All three remaining candidates are assiduously courting those unbound delegates, and their success could determine whether Trump, who has a wide lead over Cruz in the delegate count, sews up the nomination on the first ballot in Cleveland, or whether the convention turns into a contested free-for-all.

For Trump, maximizing his pledged delegates as the remaining states cast their primary votes could make all the difference. Despite his lead, most analysts calculate he'll end up just shy of the 1,237 delegates, based on his prior performance in earlier contests and the electoral profiles of the states still to come in the campaign.

Barry Bennett, a former Ben Carson operative now in charge of Trump's delegate strategy, told NBC News that the campaign has already rolled out a massive effort to reach unpledged delegates and secure commitments from them in advance.

"You've got 40 days between the last primary and the convention to go woo the appropriate number of unbound delegates," Bennett said. "You still have a chance to put together 50 or 75 delegates to win on the first ballot. That's Phase One."

Imperiling this strategy is the convoluted way the state parties choose the delegates to send to Cleveland.
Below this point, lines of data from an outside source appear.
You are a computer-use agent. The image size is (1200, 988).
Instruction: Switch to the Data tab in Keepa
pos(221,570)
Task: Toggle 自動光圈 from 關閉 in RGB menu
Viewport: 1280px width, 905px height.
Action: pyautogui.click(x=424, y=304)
Many states have multiple selection levels at which potential delegates are winnowed down from a pool – chosen from lists submitted by the candidates and active members of the local party – into the representatives who will eventually travel to Cleveland.
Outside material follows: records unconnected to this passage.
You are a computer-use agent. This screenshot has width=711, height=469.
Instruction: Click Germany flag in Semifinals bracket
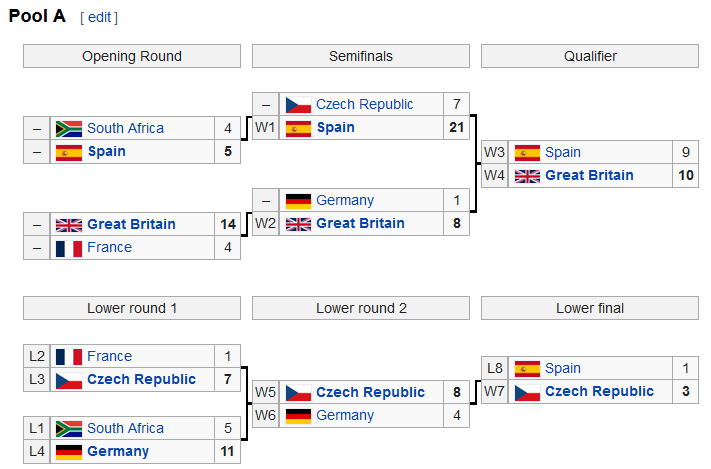pyautogui.click(x=297, y=200)
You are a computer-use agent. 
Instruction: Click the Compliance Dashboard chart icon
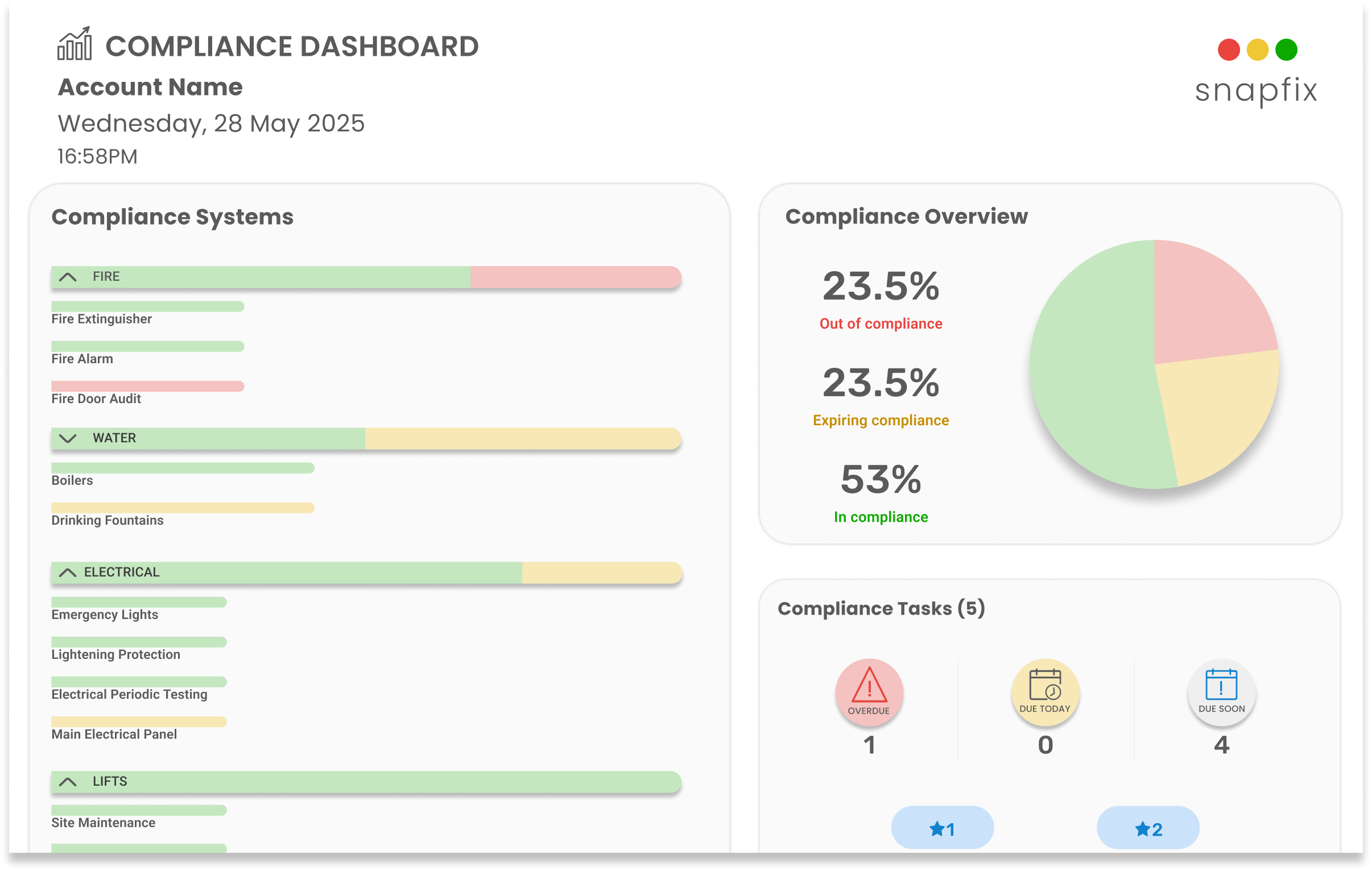[x=74, y=44]
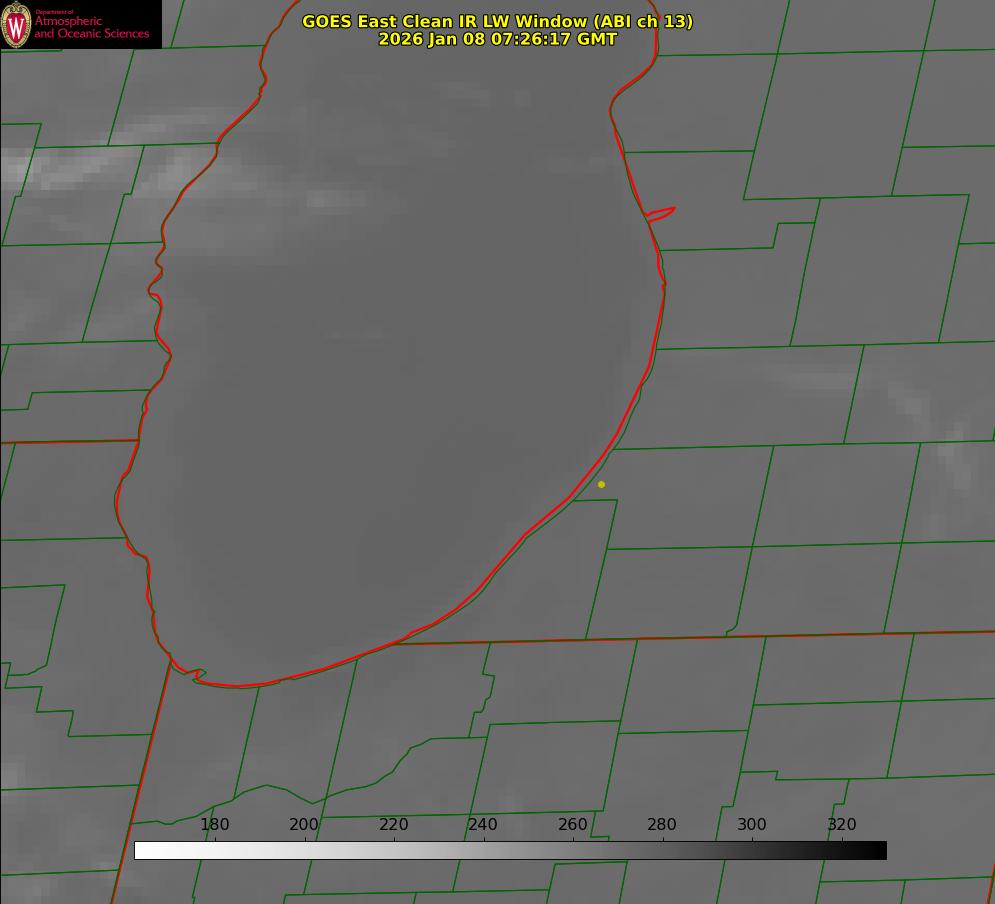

Trump's campaign is working to shore up commitments from the delegates they believe they already have, which would be crucial to building support in the event of a second ballot, when many delegates are free to switch their votes.

But Cruz, whose campaign has shown a knack for targeting small pockets of voters in the primaries to help drive up his delegate total, is putting its knowledge of the inside game to good use.
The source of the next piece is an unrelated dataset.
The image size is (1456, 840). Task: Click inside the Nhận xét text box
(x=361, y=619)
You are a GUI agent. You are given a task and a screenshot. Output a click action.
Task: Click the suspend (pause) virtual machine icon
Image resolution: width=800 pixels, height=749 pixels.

In at least two states, Louisiana and Georgia, Team Cruz has improved its position by getting its people assigned to key committees that could play an outsize role in an open convention.

On Thursday, Cruz's Louisiana supporters secured five of the state's six spots on the three committees responsible for writing the convention rules, shaping the party platform, and handling eligibility disputes in Cleveland, the Wall Street Journal reported.

Cruz and Trump both netted 18 delegates in the state's March 5 primary, in which Trump edged Cruz by 3.6 percentage points.

But the five delegates Florida Sen. Marco Rubio earned are free to back another candidate, and state party officials say they expect them to line up behind Cruz in July. If the state's five unbound delegates follow suit, it could hand Cruz a 10-delegate advantage over Trump, even though he lost the state.

A similar scenario in Coweta County, Georgia, last week exposed the relative inexperience of Trump's delegate team.

Trump won the county by 12 points in the Super Tuesday primary, but Cruz's supporters had secured a majority of positions to the county convention during precinct meetings before the voting even took place.

Cruz's allies from the county will outnumber Trump's about 9-to-1 at the district convention on April 16, and while those who end up in Cleveland will still be bound proportionally to Trump, they are almost certain to switch to Cruz in the case of a second ballot.

Nevertheless, Trump has expressed confidence in his ability to clinch the nomination by June, and will almost certainly come into the convention with more pledged delegates than either Cruz or Ohio Gov. John Kasich, who's running a distant third to Trump and Cruz.

Trump threatened "riots" if convention rules end up allowing another candidate to swipe the nomination from him, a statement he later walked back. But in the end, if that happens, he may have no one but himself – and his lack of a robust campaign organization – to blame.